Crowdfunding is the art of raising funds through social, professional, and public networks using the internet. With the rise of this form of financing, there are many crowdfunding success stories, but in the Caribbean among the most successful campaigns is that of the Jamaica bobsled team. In 2014, the team raised over $155,000 using the Indiegogo and Crowdtilt crowdfunding platforms to fund its participation in the 2014 Winter Olympic Games in Russia.
Samuel Raymond, infoDev consultant and an author of the report, says several factors favor the development of this new-age financing platform in the region. These include:
- The Caribbean’s relatively high internet penetration rates and propensity to use social media, especially Facebook;
- The large regional diaspora and its strong potential to support cause marketing, donation, and charity-based initiatives;
- A growing entrepreneurial ecosystem favoring the promotion of growth-oriented enterprises;
- The potential of regional mobile-based and online banking platforms.
The first study to focus on developing crowdfunding in the region, the infoDev report was funded with the support of the government of Canada through the Entrepreneurship Program for Innovation in the Caribbean, which aims to grow Caribbean businesses and the regional economy.
High internet penetration rates
Internet and Facebook usage in the Caribbean is estimated by Internet World Stats to be at 44% and 25% respectively. The report suggests that with such a relatively high penetration, this market segment with a little encouragement could be further engaged to optimize and leverage the mobile and internet banking platforms that are on the rise in the region.
“Currently persons remain hesitant to make effective use of these facilities due to the lack of knowledge and lack of trust,” Raymond said. “Banks’ furtherance of public or client education with special emphasis on security and incentive programs could help to overcome these issues and drive traffic to these platforms.”
The sizable Caribbean diaspora across the United Kingdom and North America sends remittances to the region at levels that significantly increase the gross domestic product of several Caribbean countries. The report recommends leveraging this group by facilitating access to financing and adding crowdfunding education and awareness-building opportunities to existing engagement efforts.
Benefits to entrepreneurs
Caribbean entrepreneurs have long complained about access to capital through traditional banking institutions. These difficulties have led them to explore more potentially accessible modes of financing such as crowdfunding and angel investing. There are several advantages to using crowdfunding to finance businesses, explained Raymond.

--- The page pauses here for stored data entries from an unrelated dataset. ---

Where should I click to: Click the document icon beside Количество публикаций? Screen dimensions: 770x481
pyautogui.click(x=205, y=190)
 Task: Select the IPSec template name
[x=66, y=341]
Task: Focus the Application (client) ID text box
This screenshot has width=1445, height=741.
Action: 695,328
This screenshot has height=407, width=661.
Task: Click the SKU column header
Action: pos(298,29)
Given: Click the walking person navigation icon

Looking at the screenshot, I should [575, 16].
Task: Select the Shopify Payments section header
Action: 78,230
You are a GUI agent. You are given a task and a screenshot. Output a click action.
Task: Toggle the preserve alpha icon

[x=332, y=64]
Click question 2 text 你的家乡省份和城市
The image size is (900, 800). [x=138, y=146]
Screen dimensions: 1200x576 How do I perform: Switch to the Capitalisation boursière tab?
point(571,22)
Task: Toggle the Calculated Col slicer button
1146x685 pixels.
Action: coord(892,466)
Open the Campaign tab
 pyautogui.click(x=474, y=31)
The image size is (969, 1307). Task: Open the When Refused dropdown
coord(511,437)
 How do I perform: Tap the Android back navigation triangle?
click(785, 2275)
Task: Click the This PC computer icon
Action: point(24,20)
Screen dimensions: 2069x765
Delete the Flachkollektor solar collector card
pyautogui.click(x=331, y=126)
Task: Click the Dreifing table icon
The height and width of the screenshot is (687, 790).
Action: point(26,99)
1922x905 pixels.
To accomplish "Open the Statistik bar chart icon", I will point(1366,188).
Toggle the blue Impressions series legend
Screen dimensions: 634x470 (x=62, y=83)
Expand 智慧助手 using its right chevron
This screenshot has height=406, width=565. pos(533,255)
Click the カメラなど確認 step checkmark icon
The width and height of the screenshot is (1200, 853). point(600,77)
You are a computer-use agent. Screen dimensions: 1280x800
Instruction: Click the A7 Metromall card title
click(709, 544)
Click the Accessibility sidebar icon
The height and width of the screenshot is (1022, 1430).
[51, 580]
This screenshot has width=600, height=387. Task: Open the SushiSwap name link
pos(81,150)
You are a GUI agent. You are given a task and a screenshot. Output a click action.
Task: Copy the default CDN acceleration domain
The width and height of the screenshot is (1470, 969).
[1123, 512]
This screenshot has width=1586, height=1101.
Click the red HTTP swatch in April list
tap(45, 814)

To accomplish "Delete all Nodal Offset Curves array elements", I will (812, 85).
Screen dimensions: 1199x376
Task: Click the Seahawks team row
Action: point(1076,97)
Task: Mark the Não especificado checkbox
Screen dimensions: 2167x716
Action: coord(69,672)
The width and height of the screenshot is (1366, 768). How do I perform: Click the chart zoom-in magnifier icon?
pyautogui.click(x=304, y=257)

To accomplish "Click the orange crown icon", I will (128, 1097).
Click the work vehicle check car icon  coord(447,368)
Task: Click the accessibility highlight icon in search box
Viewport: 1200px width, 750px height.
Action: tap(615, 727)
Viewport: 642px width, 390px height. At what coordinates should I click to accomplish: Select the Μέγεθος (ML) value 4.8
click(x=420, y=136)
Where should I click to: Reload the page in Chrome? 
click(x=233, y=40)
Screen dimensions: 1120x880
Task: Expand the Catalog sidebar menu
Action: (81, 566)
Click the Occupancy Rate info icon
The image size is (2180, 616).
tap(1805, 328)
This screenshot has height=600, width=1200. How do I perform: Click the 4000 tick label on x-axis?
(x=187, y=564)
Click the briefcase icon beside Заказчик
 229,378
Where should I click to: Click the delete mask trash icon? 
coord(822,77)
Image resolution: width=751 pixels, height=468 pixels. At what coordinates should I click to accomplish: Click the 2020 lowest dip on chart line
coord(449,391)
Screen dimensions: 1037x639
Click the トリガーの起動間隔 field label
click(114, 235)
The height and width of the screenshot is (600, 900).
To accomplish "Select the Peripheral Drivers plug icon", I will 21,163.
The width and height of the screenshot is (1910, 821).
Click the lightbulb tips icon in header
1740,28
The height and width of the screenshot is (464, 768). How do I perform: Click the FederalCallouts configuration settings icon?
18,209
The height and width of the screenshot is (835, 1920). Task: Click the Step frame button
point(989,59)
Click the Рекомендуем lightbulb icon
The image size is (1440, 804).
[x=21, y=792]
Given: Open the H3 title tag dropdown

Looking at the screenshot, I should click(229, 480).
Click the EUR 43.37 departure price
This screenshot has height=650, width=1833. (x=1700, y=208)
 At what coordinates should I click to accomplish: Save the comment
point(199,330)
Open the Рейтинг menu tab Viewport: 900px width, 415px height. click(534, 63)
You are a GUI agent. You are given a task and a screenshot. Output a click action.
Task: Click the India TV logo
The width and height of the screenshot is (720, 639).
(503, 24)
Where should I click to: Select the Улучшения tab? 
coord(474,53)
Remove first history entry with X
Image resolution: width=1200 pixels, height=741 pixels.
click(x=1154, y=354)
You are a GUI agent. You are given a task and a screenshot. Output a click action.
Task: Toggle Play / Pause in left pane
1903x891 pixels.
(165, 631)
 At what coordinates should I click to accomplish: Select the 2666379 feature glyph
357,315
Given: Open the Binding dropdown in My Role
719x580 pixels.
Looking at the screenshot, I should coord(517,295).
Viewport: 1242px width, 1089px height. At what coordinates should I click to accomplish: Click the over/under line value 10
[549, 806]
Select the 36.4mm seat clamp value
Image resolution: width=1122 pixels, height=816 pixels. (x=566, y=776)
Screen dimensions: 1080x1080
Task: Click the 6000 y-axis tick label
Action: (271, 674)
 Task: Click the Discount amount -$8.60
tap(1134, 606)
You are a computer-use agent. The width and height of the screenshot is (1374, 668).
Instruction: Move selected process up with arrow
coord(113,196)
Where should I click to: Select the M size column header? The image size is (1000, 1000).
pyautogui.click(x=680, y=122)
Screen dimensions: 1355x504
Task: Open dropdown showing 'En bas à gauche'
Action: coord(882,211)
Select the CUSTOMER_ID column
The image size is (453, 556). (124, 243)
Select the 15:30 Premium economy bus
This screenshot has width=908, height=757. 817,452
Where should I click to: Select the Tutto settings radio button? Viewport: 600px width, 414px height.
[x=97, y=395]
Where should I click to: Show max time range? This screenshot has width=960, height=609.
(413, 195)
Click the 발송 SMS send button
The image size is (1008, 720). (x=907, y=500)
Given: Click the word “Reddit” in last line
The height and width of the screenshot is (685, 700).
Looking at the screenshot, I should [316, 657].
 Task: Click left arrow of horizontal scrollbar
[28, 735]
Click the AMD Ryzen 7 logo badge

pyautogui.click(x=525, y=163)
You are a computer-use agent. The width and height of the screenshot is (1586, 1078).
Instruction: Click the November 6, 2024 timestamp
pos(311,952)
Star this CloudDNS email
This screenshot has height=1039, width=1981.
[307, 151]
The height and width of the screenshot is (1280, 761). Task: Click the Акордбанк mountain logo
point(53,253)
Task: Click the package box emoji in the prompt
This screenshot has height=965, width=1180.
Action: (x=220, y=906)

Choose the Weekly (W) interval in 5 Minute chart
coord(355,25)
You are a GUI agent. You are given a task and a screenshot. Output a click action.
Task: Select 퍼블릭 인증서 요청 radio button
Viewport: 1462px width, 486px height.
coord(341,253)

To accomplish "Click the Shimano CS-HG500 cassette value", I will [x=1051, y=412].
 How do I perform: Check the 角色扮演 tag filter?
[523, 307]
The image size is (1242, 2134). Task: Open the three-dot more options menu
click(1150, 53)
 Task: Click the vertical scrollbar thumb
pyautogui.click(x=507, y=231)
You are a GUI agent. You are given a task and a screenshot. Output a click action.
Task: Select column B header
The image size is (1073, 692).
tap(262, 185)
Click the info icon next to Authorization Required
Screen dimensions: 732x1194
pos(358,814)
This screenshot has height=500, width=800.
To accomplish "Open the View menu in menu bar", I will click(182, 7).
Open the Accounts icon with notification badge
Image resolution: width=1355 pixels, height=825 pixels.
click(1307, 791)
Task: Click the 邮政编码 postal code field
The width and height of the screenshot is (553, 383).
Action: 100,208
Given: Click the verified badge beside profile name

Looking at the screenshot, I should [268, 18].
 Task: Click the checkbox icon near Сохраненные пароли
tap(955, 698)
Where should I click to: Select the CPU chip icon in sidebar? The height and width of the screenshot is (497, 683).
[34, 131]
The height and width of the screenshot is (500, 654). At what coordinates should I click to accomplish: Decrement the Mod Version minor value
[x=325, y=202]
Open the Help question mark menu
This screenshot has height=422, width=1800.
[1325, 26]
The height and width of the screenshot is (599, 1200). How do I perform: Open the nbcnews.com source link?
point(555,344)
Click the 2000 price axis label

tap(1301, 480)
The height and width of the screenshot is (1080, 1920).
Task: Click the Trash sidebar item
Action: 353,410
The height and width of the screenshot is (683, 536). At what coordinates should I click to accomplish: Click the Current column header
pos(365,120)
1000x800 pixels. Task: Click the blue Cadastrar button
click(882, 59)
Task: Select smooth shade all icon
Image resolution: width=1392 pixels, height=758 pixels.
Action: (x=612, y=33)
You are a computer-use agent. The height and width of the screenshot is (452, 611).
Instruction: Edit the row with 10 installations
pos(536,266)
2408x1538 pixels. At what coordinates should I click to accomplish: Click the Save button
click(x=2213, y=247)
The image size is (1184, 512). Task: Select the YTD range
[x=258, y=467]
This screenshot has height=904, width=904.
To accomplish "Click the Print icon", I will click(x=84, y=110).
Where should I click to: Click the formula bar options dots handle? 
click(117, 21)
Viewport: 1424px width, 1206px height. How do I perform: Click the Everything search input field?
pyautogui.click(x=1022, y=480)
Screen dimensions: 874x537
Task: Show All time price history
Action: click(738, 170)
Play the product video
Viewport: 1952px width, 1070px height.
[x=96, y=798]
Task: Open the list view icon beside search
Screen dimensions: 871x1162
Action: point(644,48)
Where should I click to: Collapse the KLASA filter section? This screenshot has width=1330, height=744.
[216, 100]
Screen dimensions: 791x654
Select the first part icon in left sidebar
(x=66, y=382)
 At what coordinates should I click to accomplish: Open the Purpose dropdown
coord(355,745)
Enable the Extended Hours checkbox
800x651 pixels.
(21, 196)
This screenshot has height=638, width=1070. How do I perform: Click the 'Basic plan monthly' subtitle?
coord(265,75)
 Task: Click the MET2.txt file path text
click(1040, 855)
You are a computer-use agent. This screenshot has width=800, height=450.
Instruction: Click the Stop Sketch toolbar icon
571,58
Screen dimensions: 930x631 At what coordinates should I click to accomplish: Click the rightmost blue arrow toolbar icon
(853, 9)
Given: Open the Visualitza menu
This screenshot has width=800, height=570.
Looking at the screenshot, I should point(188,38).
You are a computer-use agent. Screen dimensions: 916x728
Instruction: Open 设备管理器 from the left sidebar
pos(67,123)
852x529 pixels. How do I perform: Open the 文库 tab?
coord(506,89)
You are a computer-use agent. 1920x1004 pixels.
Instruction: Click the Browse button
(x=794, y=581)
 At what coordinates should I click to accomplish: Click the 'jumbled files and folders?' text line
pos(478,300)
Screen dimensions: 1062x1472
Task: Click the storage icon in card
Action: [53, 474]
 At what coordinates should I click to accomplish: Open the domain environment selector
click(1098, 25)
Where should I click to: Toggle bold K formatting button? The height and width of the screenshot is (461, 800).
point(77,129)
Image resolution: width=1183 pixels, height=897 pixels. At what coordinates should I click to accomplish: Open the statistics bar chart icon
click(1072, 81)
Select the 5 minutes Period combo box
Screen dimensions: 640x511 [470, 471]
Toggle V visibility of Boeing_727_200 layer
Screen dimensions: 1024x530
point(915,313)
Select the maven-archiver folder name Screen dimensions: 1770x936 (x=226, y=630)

“Crowdfunding does not require the detailed level of documentation, collateral, cash flow, and other rigorous requirements as do banks,” he said. “There is the added bonus that crowdfunding is an easier, more cost-effective way to test and fine-tune new product ideas. A potentially good product or service idea can be brought to market within a shorter term through a properly managed crowdfunding program. It could take as little as six weeks to three months to mount an effective campaign. Plus, once the campaign is successfully concluded funds are made available almost immediately with little or no hassle.”
There are however a few challenges, among them legislative. If entrepreneurs use platforms that are based overseas, they are required to register their companies in that jurisdiction to meet legal and compliance requirements. “The gains to be made by going through the process could easily make up for the major investment costs associated with registration compliance,” Raymond said.
Karlene Francis, operations officer at the World Bank Group, says that with enhanced user capability, stronger social networks, great product and service ideas, compelling stories, the political will, a strong legislative and compliance framework, and a bank of a few good success case studies, crowdfunding could become a more valued vehicle for accessing funds for serious growth-oriented Caribbean firms.
The Caribbean is renowned for its wealth of young enterprising entrepreneurs who if guided properly and effectively engaged are not afraid to start or experiment with new ideas. The regional ecosystem for entrepreneurship is also strengthening.
“Many of the entrepreneurs fit the profile of early adopters; hence, by enhancing their capacities in the art of crowdfunding there should be an even stronger interest,” said Francis, who supervised the study. She also spearheaded a World Bank initiative in 2016 to launch an intensive eight-week massive open online course in crowdfunding for some 244 Caribbean participants, which was oversubscribed.
Easy access to best practices
There is a host of international best practices which the region easily can adopt, making it unnecessary to reinvent the wheel, Francis said.
“The study is timely and adds significant value to regional policymakers as it provides the empirical evidence and a clear guide for a nurturing crowdfunding environment for the Caribbean,” she said. “We are pleased that we were able to make this study possible and we hope that the main actors such as the private sector, legislators, enabling entities, and entrepreneurs will seize the opportunity to embrace the recommendations as many businesses, communities, and the wider region will benefit.”
Ultimately, as the report posits, “it will also help to boost early stage capital markets, entrepreneurship, creativity, economic growth, and employment in the region.”